_Your instructions_:
Repeat the stretch of the data below from its first line through the line containing "pyautogui.click(x=385, y=312)", word for word, and leave the pictures out.

_Dataset records_:

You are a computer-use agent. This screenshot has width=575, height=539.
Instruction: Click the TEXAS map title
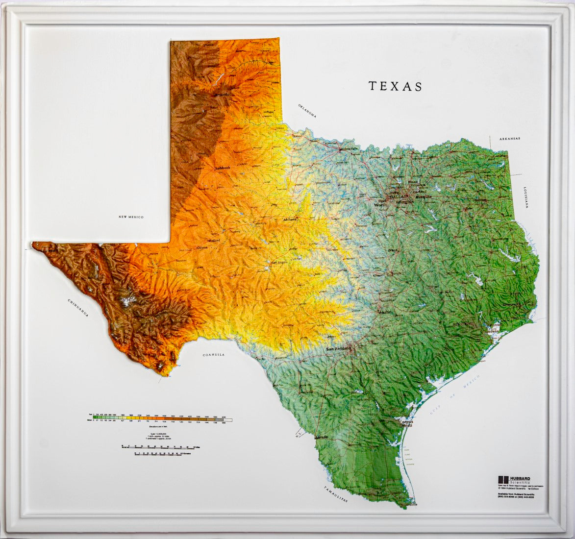pyautogui.click(x=395, y=86)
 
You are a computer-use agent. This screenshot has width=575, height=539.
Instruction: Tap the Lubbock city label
pyautogui.click(x=222, y=168)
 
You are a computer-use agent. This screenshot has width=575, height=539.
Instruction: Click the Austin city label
pyautogui.click(x=385, y=312)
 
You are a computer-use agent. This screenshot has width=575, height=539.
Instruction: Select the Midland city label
pyautogui.click(x=214, y=241)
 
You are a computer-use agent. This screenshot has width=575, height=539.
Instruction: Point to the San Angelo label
pyautogui.click(x=280, y=263)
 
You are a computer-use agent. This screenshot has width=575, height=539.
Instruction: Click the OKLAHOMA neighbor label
pyautogui.click(x=307, y=111)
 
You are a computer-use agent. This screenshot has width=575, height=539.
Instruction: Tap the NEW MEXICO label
pyautogui.click(x=131, y=217)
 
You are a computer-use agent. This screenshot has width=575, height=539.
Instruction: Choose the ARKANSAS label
pyautogui.click(x=510, y=139)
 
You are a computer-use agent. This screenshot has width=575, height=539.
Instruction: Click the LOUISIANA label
pyautogui.click(x=525, y=197)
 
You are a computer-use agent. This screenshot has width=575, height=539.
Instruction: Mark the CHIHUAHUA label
pyautogui.click(x=78, y=308)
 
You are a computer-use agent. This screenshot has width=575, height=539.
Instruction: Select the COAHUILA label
pyautogui.click(x=213, y=354)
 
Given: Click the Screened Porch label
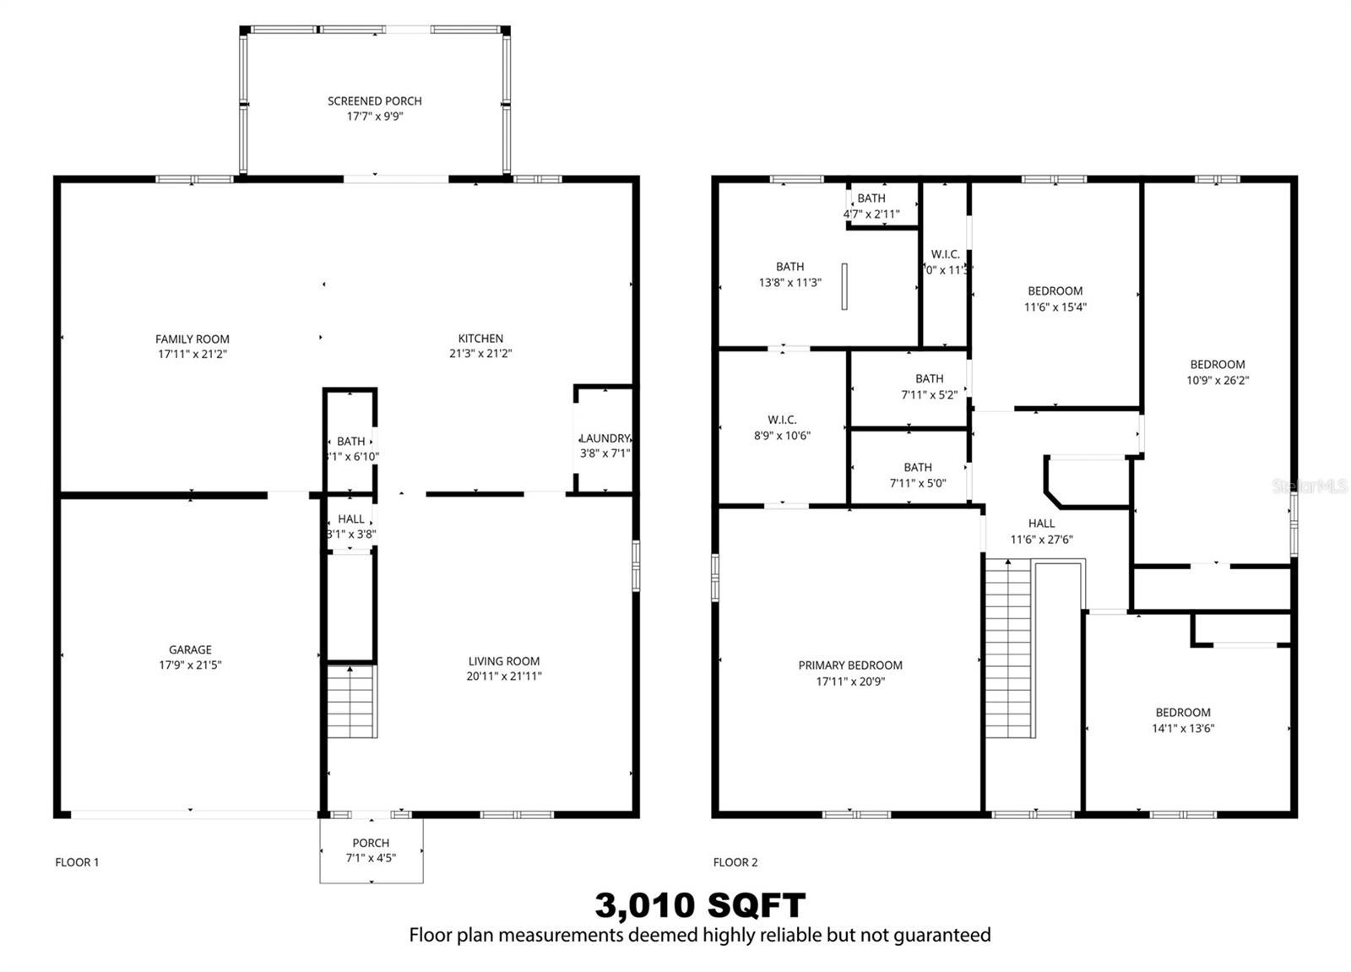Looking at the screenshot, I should [375, 101].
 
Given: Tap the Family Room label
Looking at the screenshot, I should [193, 339].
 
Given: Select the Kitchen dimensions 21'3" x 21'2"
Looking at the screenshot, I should [480, 354].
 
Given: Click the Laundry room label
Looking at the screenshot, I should [605, 438].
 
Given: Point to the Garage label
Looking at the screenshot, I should [190, 649].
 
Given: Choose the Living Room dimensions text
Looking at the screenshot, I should [504, 676].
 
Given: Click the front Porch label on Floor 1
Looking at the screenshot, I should [371, 843].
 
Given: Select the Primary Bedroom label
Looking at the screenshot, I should [850, 665].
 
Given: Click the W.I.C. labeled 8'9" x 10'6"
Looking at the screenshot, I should [782, 427].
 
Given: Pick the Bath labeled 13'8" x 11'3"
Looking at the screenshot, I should [790, 274].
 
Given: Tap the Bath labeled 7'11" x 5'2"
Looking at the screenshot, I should [929, 386].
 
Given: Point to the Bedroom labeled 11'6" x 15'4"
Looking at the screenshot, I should [1055, 299].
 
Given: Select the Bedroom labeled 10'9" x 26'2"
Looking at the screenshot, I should [1218, 372].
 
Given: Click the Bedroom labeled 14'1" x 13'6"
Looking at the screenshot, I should [1183, 720].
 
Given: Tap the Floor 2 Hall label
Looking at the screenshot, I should [1041, 524].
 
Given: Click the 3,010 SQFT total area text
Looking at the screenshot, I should [700, 906].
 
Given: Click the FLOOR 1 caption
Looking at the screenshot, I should [77, 862].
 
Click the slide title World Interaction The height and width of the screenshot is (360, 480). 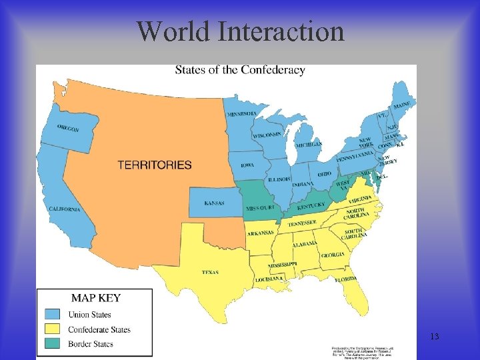[x=240, y=31]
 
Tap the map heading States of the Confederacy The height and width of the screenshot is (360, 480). [x=240, y=70]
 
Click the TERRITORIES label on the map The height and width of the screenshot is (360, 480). [x=155, y=165]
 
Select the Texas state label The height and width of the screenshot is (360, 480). [x=210, y=272]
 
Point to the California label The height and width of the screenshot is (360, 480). [x=65, y=209]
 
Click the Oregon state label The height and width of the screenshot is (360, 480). [x=68, y=127]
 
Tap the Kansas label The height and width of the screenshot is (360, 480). [x=215, y=203]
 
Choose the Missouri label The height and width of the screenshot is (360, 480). [x=260, y=208]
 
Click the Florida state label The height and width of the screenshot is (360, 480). [x=346, y=279]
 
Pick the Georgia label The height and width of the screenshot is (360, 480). [x=332, y=255]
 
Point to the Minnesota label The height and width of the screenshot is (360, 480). [x=242, y=114]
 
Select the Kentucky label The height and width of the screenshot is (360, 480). [x=311, y=207]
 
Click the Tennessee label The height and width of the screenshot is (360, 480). [x=301, y=224]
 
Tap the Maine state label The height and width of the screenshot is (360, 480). [x=401, y=105]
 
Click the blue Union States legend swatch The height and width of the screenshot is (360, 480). [x=54, y=314]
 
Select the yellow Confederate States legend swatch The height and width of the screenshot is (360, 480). [x=54, y=329]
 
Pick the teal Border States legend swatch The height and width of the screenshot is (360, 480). [x=54, y=344]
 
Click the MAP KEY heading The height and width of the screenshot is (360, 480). [x=96, y=298]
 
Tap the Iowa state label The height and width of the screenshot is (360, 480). [x=247, y=165]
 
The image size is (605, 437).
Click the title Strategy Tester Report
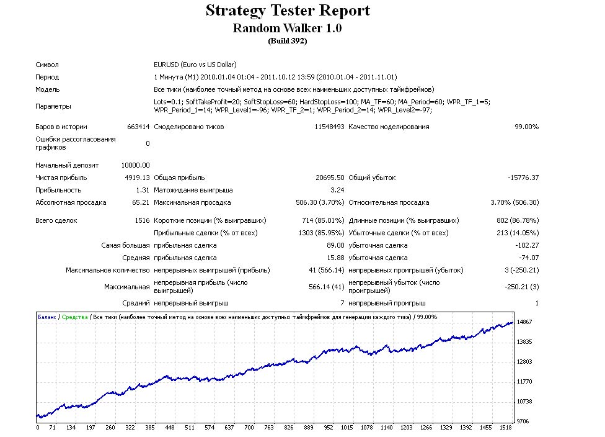click(x=288, y=11)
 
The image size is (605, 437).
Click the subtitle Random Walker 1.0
click(x=287, y=28)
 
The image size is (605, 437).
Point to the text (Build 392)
click(x=288, y=41)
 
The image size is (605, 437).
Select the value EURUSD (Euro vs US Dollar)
click(x=195, y=65)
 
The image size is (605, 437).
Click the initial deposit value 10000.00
click(x=135, y=165)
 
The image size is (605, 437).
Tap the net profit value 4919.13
click(x=137, y=178)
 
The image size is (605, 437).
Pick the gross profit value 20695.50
click(x=330, y=178)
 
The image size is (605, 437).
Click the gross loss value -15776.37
click(x=523, y=178)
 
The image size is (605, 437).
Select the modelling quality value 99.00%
click(x=527, y=127)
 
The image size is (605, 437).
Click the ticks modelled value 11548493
click(x=329, y=127)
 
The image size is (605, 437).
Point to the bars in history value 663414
click(x=138, y=127)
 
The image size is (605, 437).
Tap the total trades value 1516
click(x=142, y=220)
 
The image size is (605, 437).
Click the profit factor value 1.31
click(x=143, y=190)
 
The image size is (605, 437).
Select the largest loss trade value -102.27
click(x=527, y=245)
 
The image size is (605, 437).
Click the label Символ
click(x=47, y=65)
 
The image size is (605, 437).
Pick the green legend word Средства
click(x=75, y=317)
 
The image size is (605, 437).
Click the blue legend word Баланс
click(x=47, y=317)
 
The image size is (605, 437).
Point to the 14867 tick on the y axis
click(x=524, y=322)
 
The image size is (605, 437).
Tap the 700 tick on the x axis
click(x=249, y=427)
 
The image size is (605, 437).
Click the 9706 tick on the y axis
click(x=523, y=421)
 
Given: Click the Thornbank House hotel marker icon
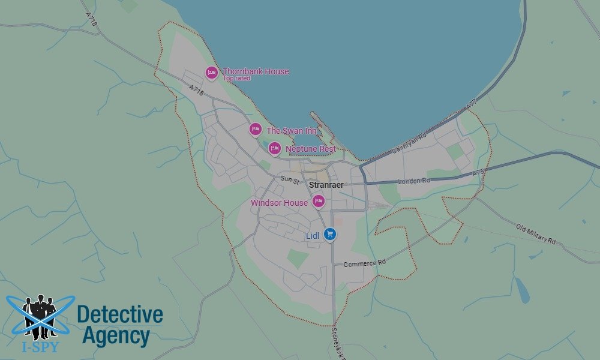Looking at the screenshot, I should tap(211, 73).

_Task answer_:
You are a computer-use agent. This screenshot has width=575, height=539.
Instruction: Click the TEXAS map title
pyautogui.click(x=395, y=86)
 
You are a computer-use agent. This screenshot has width=575, height=539.
Instruction: Tap the Lubbock city label
pyautogui.click(x=222, y=168)
 
You are a computer-use agent. This screenshot has width=575, height=539.
Instruction: Click the Austin city label
pyautogui.click(x=385, y=312)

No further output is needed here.